[start]

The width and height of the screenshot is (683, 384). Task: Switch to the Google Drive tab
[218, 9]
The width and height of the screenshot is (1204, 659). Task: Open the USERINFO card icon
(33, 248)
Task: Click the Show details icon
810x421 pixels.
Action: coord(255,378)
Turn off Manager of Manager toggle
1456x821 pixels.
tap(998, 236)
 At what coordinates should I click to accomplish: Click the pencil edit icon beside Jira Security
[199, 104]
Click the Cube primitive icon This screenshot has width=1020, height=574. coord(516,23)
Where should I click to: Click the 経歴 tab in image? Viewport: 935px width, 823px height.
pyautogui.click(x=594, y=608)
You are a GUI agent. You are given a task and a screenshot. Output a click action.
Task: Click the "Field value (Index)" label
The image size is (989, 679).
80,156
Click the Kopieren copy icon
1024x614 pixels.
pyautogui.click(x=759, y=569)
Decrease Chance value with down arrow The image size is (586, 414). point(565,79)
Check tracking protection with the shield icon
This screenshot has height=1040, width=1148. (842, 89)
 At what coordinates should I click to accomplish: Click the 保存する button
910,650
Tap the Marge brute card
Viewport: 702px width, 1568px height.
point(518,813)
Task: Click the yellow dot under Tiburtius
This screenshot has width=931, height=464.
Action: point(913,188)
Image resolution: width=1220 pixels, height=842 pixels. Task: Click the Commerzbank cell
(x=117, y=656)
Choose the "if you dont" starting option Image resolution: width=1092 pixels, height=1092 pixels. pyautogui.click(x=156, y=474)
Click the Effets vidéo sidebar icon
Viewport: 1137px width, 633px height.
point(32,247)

[end]

## What is being asked
Rewrite the lines from the start of the records through the line containing "Click the Cube" as a Markdown table with the columns Row and Line, leaving out any blank lines. Put a running row number in Row and the full line in Line.

## Exercise solution
| Row | Line |
|---|---|
| 1 | The width and height of the screenshot is (683, 384). Task: Switch to the Google Drive tab |
| 2 | [218, 9] |
| 3 | The width and height of the screenshot is (1204, 659). Task: Open the USERINFO card icon |
| 4 | (33, 248) |
| 5 | Task: Click the Show details icon |
| 6 | 810x421 pixels. |
| 7 | Action: coord(255,378) |
| 8 | Turn off Manager of Manager toggle |
| 9 | 1456x821 pixels. |
| 10 | tap(998, 236) |
| 11 |  At what coordinates should I click to accomplish: Click the pencil edit icon beside Jira Security |
| 12 | [199, 104] |
| 13 | Click the Cube primitive icon This screenshot has width=1020, height=574. coord(516,23) |